Canada approves ExxonMobil's $3.1-bn Celtic Exploration deal
21 February 2013
The Canadian government yesterday approved the $3.1-billion acquisition of Celtic Exploration by Exxon Mobil Corp, four months after it was announced.
In October 2012, ExxonMobil's Canadian subsidiary, ExxonMobil Canada, agreed to buy Canadian oil and gas company Celtic Exploration Ltd, in a deal valued at about $3.1 billion (See: ExxonMobil to acquire Canadian oil and gas company Celtic Exploration for $3.1 billion).
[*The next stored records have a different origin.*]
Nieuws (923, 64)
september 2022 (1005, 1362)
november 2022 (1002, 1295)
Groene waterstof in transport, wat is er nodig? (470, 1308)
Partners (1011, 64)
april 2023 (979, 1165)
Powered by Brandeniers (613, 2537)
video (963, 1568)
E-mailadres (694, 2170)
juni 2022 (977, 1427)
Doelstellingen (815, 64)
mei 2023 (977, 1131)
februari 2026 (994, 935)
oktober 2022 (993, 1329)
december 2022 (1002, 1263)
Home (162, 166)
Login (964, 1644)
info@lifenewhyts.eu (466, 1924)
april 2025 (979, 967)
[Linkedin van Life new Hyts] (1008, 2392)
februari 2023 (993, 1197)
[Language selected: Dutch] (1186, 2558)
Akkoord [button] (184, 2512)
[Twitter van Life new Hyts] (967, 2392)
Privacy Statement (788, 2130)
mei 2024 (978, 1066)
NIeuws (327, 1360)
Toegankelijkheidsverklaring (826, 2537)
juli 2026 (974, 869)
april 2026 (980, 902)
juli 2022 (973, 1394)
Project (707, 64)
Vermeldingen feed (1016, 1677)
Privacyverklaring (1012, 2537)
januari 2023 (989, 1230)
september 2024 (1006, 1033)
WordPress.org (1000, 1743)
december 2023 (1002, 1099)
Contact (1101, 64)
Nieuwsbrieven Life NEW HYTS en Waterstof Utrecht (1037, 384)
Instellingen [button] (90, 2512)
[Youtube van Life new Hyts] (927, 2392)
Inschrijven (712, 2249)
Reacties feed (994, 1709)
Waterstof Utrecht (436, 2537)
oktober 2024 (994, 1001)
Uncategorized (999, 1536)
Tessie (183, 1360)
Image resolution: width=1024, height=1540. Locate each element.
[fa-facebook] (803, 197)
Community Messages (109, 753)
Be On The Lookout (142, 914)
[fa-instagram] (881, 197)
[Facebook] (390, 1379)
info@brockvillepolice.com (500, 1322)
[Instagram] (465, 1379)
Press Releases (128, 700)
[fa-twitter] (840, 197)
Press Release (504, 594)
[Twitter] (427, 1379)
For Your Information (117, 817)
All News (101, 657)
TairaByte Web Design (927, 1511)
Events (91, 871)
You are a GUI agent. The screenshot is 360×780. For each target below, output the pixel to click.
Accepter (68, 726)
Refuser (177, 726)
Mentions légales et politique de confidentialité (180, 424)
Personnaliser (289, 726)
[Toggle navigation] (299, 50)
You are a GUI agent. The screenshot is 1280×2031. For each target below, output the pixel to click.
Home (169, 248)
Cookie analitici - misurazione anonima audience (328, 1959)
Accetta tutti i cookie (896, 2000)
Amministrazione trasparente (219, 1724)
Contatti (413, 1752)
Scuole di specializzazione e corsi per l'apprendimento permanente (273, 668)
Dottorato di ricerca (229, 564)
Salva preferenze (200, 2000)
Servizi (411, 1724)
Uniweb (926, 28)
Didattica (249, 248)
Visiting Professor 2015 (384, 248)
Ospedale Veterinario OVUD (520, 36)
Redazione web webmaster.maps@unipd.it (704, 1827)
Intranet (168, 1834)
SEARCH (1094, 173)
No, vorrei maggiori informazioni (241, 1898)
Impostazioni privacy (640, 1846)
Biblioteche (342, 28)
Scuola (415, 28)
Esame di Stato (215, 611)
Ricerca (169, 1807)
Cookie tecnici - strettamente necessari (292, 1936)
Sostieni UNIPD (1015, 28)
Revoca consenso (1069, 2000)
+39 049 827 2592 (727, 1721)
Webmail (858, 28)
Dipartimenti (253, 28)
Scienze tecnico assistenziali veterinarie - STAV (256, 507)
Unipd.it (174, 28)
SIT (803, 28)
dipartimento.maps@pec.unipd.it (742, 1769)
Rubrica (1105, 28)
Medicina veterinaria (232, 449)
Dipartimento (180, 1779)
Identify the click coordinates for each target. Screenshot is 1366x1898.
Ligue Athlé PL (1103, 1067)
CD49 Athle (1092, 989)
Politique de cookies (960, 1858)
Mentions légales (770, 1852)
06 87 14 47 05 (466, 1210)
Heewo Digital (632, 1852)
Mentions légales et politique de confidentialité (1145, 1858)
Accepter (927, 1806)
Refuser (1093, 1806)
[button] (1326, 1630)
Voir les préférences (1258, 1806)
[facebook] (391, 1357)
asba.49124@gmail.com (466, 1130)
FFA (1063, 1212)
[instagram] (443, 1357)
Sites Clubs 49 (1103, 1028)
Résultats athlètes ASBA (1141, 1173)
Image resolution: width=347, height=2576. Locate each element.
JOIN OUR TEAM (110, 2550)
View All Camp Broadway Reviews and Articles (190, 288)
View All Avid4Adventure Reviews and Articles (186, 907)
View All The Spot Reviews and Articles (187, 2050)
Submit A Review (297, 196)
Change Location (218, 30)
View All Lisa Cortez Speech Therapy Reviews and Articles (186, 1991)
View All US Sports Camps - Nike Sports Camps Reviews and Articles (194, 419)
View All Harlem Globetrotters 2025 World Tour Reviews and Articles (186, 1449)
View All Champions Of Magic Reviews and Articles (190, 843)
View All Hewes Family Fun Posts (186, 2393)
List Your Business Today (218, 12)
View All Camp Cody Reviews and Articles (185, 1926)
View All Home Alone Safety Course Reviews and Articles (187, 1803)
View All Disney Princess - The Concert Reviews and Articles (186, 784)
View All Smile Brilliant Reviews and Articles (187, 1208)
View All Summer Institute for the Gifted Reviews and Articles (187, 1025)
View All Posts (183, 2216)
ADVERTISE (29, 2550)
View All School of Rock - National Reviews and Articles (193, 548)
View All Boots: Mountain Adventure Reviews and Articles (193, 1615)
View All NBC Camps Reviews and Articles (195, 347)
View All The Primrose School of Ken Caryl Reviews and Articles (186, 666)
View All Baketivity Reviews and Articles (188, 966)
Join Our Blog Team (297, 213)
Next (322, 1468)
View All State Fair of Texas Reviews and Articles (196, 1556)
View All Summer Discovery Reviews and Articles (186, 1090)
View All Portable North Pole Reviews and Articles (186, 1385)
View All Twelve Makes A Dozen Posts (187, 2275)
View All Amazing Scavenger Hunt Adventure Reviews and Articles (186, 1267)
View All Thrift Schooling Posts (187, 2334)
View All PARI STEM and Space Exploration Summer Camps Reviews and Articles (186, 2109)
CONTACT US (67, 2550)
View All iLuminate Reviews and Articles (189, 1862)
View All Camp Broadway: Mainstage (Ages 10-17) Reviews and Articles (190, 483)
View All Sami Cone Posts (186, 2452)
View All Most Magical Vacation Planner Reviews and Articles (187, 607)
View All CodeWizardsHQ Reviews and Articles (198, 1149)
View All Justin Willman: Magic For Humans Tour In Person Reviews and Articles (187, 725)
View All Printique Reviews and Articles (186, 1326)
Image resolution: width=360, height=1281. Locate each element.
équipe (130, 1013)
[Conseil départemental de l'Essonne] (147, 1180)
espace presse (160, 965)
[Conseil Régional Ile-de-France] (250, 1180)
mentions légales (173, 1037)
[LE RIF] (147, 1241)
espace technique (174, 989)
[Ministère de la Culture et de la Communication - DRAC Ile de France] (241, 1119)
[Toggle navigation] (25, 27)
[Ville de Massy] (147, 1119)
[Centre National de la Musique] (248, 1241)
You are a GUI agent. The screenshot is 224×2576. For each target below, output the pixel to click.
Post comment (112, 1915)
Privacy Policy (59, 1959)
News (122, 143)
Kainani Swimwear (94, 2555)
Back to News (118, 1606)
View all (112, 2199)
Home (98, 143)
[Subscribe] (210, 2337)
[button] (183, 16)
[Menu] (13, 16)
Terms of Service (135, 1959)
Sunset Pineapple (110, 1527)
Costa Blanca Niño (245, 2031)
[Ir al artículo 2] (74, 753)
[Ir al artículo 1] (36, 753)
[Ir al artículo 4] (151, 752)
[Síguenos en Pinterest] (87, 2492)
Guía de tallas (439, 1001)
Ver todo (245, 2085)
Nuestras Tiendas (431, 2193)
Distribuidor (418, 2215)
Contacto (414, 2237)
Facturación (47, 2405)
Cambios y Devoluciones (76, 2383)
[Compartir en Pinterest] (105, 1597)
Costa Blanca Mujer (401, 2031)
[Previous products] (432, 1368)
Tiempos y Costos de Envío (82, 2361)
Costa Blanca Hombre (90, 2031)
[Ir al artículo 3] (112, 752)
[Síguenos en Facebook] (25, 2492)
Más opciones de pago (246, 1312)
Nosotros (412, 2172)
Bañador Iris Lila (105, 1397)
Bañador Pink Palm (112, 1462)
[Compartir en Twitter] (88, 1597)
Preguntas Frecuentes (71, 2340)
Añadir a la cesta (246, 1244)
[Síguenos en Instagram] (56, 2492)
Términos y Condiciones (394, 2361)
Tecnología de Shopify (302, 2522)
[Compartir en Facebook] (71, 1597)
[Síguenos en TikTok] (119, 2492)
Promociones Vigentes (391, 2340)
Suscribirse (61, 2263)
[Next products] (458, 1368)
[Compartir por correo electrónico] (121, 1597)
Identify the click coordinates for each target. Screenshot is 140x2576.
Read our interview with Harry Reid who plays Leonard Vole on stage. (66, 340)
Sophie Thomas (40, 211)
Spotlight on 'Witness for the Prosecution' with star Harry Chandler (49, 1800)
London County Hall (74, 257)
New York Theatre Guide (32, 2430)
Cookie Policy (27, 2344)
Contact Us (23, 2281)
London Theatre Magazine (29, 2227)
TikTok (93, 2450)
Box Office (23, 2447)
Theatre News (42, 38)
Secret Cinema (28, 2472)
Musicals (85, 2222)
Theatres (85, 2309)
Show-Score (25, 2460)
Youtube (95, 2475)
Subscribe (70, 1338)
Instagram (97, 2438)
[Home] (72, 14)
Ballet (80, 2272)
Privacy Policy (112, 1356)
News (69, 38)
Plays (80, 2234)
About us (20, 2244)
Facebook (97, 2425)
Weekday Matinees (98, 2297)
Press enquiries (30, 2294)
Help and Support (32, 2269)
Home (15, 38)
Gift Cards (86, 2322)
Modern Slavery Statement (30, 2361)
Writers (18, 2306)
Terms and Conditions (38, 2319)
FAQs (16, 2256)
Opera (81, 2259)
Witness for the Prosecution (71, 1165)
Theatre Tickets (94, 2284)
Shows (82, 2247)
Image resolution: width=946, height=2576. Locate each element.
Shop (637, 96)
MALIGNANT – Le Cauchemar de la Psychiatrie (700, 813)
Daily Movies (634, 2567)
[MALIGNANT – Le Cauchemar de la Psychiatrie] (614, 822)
Calgary-based Celtic Exploration said in a statement that the deal requires no further regulatory approvals as the minister of industry approved the transaction under the terms of the Investment Canada Act.
One of the main requirements of the Investment Canada Act is for the government to determine whether an overseas acquisition of a Canadian company, especially by a state-owned company, would be of net benefit to the country.
Under this provision, the Canadian government had recently approved the controversial $15.1-billion takeover of energy company Nexen Inc, by China's state enterprise CNOOC.
The Celtic Exploration deal will give the Houston-based ExxonMobil 545,000 net acres in the liquids-rich Montney shale, 104,000 net acres in the Duvernay shale and additional acreage in other areas of Alberta.
Current production of the acreage to be acquired is 72 million cubic feet per day of natural gas and 4,000 barrels per day of crude, condensate and natural gas liquids.